Perché è difficile chiedere perdono? Perché umilia la nostra immagine ipocrita. Eppure, vivere cercando di occultare le proprie carenze è faticoso e angosciante. Gesù Cristo ci dice: essere poveri è un’occasione di grazia; e ci mostra la via di uscita da questa fatica. Ci è dato il diritto di essere poveri in spirito, perché questa è la via del Regno di Dio.
Ma c’è da ribadire una cosa fondamentale: non dobbiamo trasformarci per diventare poveri in spirito, non dobbiamo fare alcuna trasformazione perché lo siamo già! Siamo poveri … o più chiaro: siamo dei “poveracci” in spirito! Abbiamo bisogno di tutto. Siamo tutti poveri in spirito, siamo mendicanti. È la condizione umana.
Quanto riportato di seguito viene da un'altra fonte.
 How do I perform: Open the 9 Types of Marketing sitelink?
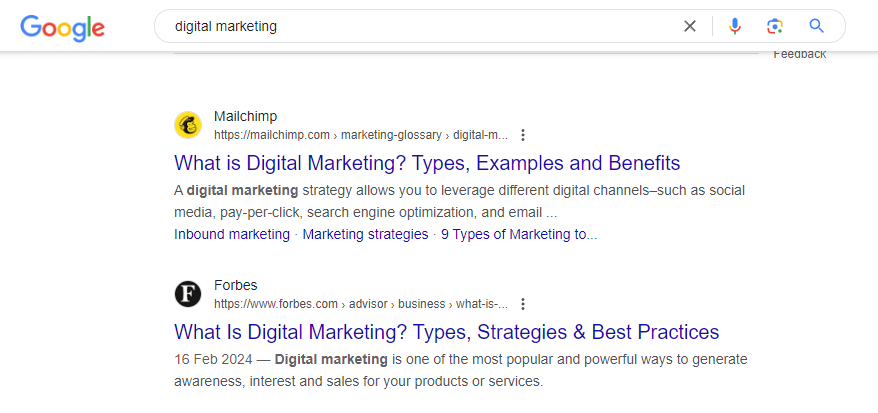pos(519,234)
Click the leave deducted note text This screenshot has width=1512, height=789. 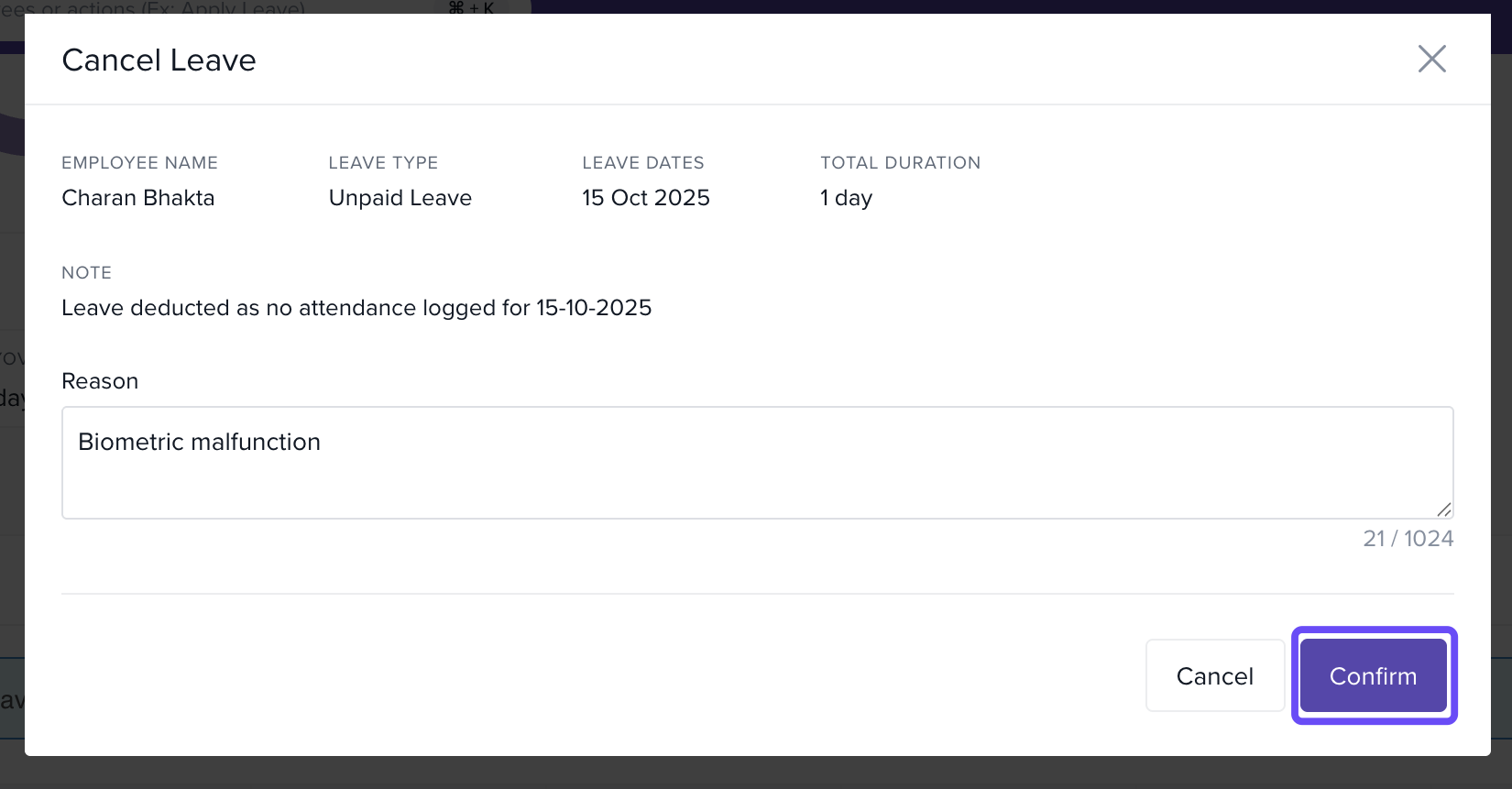[356, 308]
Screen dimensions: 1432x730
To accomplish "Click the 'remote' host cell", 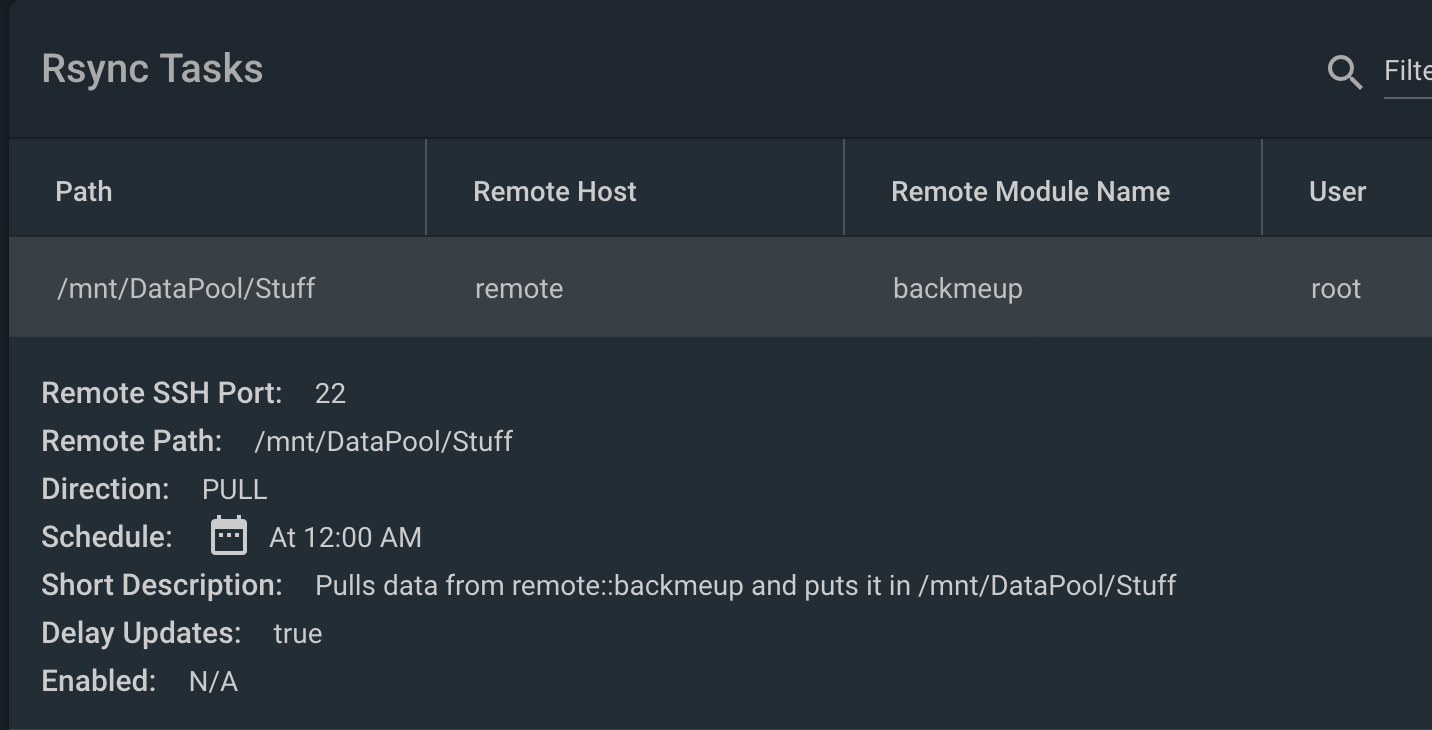I will tap(519, 289).
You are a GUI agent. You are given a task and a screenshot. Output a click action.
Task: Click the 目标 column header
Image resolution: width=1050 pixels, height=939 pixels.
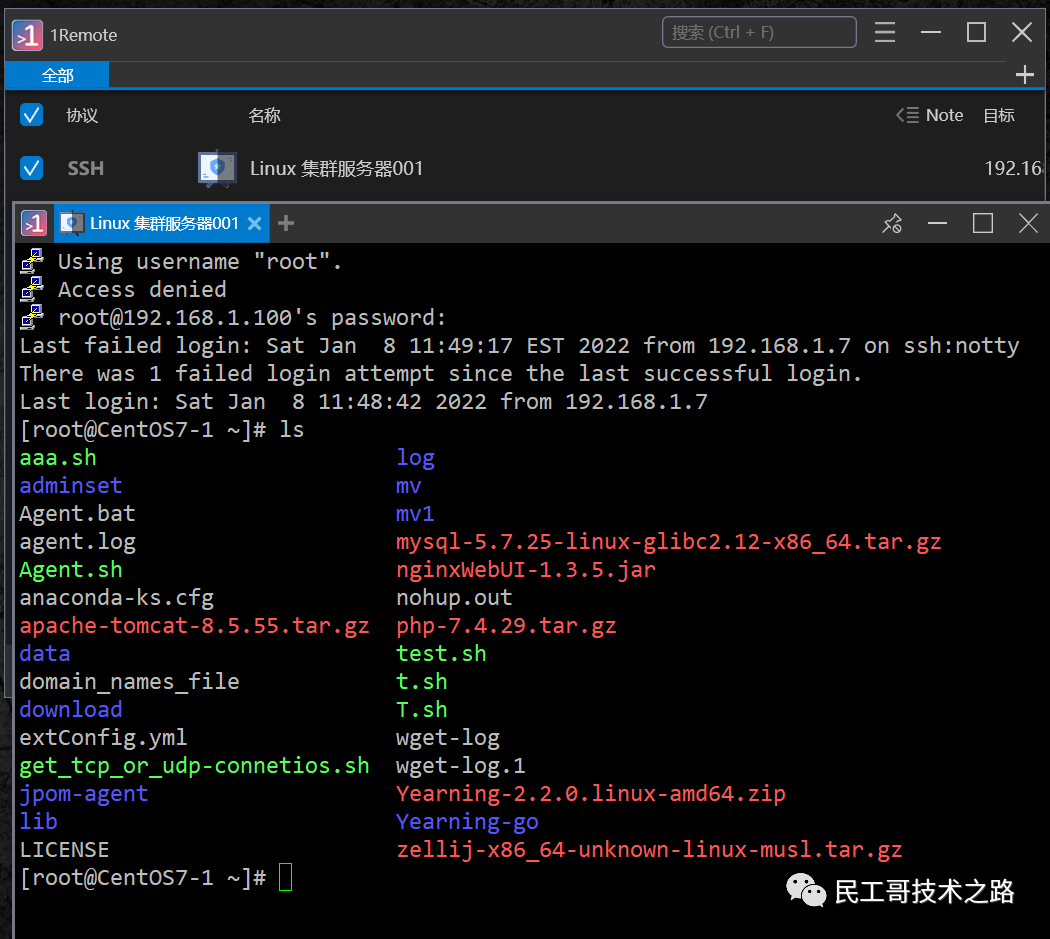pos(998,115)
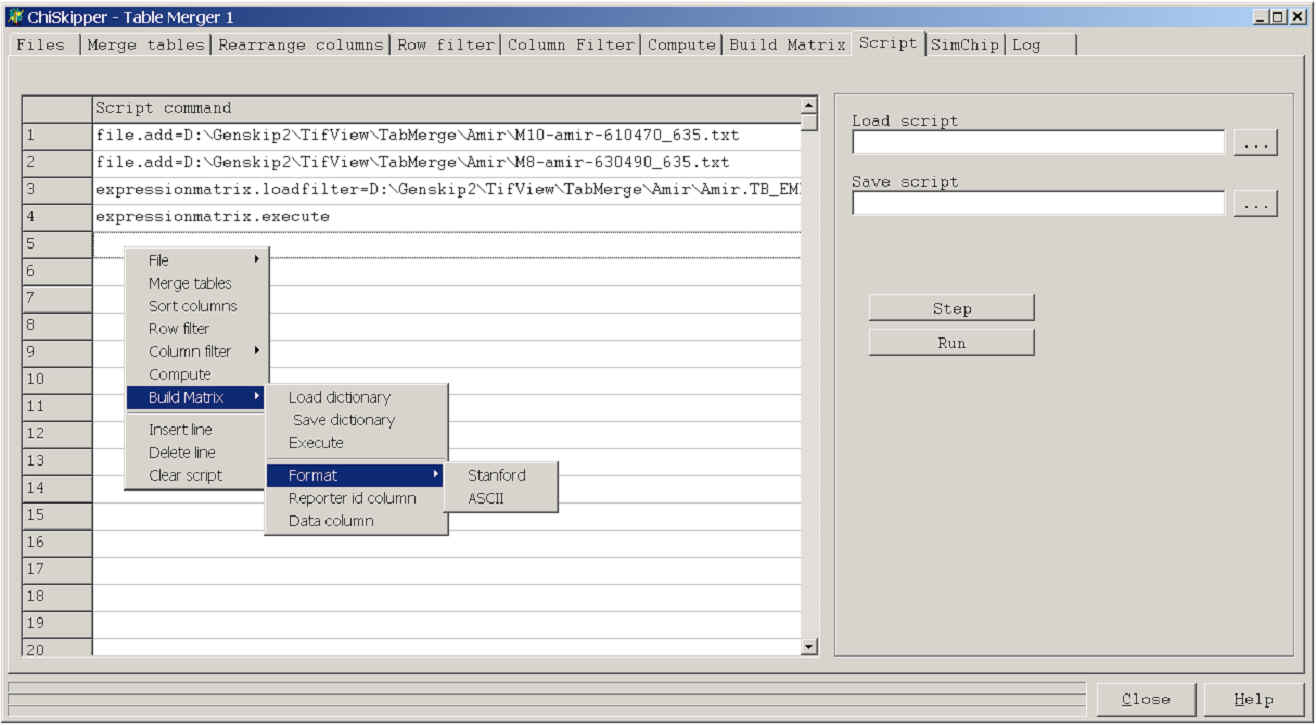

Il Regno di Dio è dei poveri in spirito. Ci sono quelli che hanno i regni di questo mondo: hanno beni e hanno comodità. Ma sono regni che finiscono. Il potere degli uomini, anche gli imperi più grandi, passano e scompaiono. Tante volte vediamo nel telegiornale o sui giornali che quel governante forte, potente o quel governo che ieri c’era e oggi non c’è più, è caduto. Le ricchezze di questo mondo se ne vanno, e anche il denaro. I vecchi ci insegnavano che il sudario non aveva tasche. E’ vero. Non ho mai visto dietro un corteo funebre un camion per il trasloco: nessuno si porta nulla. Queste ricchezze rimangono qui.
Il Regno di Dio è dei poveri in spirito. Ci sono quelli che hanno i regni di questo mondo, hanno beni e hanno comodità. Ma sappiamo come finiscono. Regna veramente chi sa amare il vero bene più di sé stesso. E questo è il potere di Dio.
In che cosa Cristo si è mostrato potente? Perché ha saputo fare quello che i re della terra non fanno: dare la vita per gli uomini. E questo è vero potere. Potere della fratellanza, potere della carità, potere dell’amore, potere dell’umiltà. Questo ha fatto Cristo.
In questo sta la vera libertà: chi ha questo potere dell’umiltà, del servizio, della fratellanza è libero. A servizio di questa libertà sta la povertà elogiata dalle Beatitudini.
Perché c’è una povertà che dobbiamo accettare, quella del nostro essere, e una povertà che invece dobbiamo cercare, quella concreta, dalle cose di questo mondo, per essere liberi e poter amare. Sempre dobbiamo cercare la libertà del cuore, quella che ha le radici nella povertà di noi stessi.